╭─ LISTED RECORDS

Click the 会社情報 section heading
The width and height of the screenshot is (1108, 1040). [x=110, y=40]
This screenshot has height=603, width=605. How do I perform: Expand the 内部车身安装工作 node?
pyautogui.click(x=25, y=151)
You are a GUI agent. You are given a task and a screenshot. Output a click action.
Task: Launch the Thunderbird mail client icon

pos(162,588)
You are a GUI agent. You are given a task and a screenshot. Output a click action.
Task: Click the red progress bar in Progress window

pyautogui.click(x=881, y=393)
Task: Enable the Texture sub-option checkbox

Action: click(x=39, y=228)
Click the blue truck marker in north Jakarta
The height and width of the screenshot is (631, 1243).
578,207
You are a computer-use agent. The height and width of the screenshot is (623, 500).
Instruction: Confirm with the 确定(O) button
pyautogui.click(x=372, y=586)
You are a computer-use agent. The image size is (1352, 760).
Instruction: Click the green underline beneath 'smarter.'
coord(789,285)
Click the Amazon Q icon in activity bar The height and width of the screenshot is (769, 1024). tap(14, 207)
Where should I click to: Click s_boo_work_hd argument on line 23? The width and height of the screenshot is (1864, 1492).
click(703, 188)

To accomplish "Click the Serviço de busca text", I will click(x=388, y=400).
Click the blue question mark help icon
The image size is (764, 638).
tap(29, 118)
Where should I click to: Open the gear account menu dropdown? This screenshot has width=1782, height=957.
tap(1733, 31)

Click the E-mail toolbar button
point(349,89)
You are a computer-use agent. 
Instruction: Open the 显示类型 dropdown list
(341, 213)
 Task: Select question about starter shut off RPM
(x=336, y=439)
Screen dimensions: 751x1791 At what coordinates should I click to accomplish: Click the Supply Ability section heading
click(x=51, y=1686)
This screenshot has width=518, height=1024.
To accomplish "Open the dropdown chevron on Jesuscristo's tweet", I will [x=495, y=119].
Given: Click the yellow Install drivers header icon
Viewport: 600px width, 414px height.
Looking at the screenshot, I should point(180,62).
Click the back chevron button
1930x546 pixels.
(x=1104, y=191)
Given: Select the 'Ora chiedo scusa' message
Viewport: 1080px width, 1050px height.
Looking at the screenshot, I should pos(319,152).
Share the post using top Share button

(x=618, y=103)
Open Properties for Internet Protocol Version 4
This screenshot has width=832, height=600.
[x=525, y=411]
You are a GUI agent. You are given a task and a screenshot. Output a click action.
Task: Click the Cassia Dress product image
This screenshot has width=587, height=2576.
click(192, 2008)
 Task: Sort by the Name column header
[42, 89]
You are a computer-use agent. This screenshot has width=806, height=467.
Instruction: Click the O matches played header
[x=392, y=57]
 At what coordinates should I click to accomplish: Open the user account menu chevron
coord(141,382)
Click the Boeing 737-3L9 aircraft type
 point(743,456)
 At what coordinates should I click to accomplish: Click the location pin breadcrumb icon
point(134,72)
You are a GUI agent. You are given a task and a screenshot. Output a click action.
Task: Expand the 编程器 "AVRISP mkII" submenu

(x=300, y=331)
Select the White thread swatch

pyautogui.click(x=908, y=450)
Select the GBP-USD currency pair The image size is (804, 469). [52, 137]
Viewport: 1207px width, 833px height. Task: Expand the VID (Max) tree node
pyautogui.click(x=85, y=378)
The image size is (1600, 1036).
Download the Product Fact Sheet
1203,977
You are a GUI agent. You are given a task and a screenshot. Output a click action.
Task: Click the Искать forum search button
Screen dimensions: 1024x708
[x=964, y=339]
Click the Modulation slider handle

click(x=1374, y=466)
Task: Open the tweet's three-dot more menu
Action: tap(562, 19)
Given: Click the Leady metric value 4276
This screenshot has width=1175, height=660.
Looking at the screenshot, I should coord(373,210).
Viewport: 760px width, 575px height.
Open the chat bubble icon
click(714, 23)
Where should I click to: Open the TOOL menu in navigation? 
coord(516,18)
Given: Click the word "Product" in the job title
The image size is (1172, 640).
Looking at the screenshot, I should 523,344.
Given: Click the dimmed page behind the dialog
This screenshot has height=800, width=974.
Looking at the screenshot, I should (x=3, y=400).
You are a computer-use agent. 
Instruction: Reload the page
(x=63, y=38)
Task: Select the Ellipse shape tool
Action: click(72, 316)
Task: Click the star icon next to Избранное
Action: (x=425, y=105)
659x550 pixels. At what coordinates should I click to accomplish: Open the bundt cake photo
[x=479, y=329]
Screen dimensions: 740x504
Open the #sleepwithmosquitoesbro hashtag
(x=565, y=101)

╰─

TASK ITEM: Copy every line of the material, please, keeping it exactly the same.

OUTPUT FOR THIS EXERCISE:
Click the 会社情報 section heading
The width and height of the screenshot is (1108, 1040). [x=110, y=40]
This screenshot has height=603, width=605. How do I perform: Expand the 内部车身安装工作 node?
pyautogui.click(x=25, y=151)
You are a GUI agent. You are given a task and a screenshot. Output a click action.
Task: Launch the Thunderbird mail client icon

pos(162,588)
You are a GUI agent. You are given a task and a screenshot. Output a click action.
Task: Click the red progress bar in Progress window

pyautogui.click(x=881, y=393)
Task: Enable the Texture sub-option checkbox

Action: click(x=39, y=228)
Click the blue truck marker in north Jakarta
The height and width of the screenshot is (631, 1243).
578,207
You are a computer-use agent. The height and width of the screenshot is (623, 500).
Instruction: Confirm with the 确定(O) button
pyautogui.click(x=372, y=586)
You are a computer-use agent. The image size is (1352, 760).
Instruction: Click the green underline beneath 'smarter.'
coord(789,285)
Click the Amazon Q icon in activity bar The height and width of the screenshot is (769, 1024). tap(14, 207)
Where should I click to: Click s_boo_work_hd argument on line 23? The width and height of the screenshot is (1864, 1492).
click(703, 188)

To accomplish "Click the Serviço de busca text", I will click(x=388, y=400).
Click the blue question mark help icon
The image size is (764, 638).
tap(29, 118)
Where should I click to: Open the gear account menu dropdown? This screenshot has width=1782, height=957.
tap(1733, 31)

Click the E-mail toolbar button
point(349,89)
You are a computer-use agent. 
Instruction: Open the 显示类型 dropdown list
(341, 213)
 Task: Select question about starter shut off RPM
(x=336, y=439)
Screen dimensions: 751x1791 At what coordinates should I click to accomplish: Click the Supply Ability section heading
click(x=51, y=1686)
This screenshot has width=518, height=1024.
To accomplish "Open the dropdown chevron on Jesuscristo's tweet", I will [x=495, y=119].
Given: Click the yellow Install drivers header icon
Viewport: 600px width, 414px height.
Looking at the screenshot, I should point(180,62).
Click the back chevron button
1930x546 pixels.
(x=1104, y=191)
Given: Select the 'Ora chiedo scusa' message
Viewport: 1080px width, 1050px height.
Looking at the screenshot, I should pos(319,152).
Share the post using top Share button

(x=618, y=103)
Open Properties for Internet Protocol Version 4
This screenshot has width=832, height=600.
[x=525, y=411]
You are a GUI agent. You are given a task and a screenshot. Output a click action.
Task: Click the Cassia Dress product image
This screenshot has width=587, height=2576.
click(192, 2008)
 Task: Sort by the Name column header
[42, 89]
You are a computer-use agent. This screenshot has width=806, height=467.
Instruction: Click the O matches played header
[x=392, y=57]
 At what coordinates should I click to accomplish: Open the user account menu chevron
coord(141,382)
Click the Boeing 737-3L9 aircraft type
 point(743,456)
 At what coordinates should I click to accomplish: Click the location pin breadcrumb icon
point(134,72)
You are a GUI agent. You are given a task and a screenshot. Output a click action.
Task: Expand the 编程器 "AVRISP mkII" submenu

(x=300, y=331)
Select the White thread swatch

pyautogui.click(x=908, y=450)
Select the GBP-USD currency pair The image size is (804, 469). [52, 137]
Viewport: 1207px width, 833px height. Task: Expand the VID (Max) tree node
pyautogui.click(x=85, y=378)
The image size is (1600, 1036).
Download the Product Fact Sheet
1203,977
You are a GUI agent. You are given a task and a screenshot. Output a click action.
Task: Click the Искать forum search button
Screen dimensions: 1024x708
[x=964, y=339]
Click the Modulation slider handle

click(x=1374, y=466)
Task: Open the tweet's three-dot more menu
Action: tap(562, 19)
Given: Click the Leady metric value 4276
This screenshot has width=1175, height=660.
Looking at the screenshot, I should coord(373,210).
Viewport: 760px width, 575px height.
Open the chat bubble icon
click(714, 23)
Where should I click to: Open the TOOL menu in navigation? 
coord(516,18)
Given: Click the word "Product" in the job title
The image size is (1172, 640).
Looking at the screenshot, I should 523,344.
Given: Click the dimmed page behind the dialog
This screenshot has height=800, width=974.
Looking at the screenshot, I should (x=3, y=400).
You are a computer-use agent. 
Instruction: Reload the page
(x=63, y=38)
Task: Select the Ellipse shape tool
Action: click(72, 316)
Task: Click the star icon next to Избранное
Action: (x=425, y=105)
659x550 pixels. At what coordinates should I click to accomplish: Open the bundt cake photo
[x=479, y=329]
Screen dimensions: 740x504
Open the #sleepwithmosquitoesbro hashtag
(x=565, y=101)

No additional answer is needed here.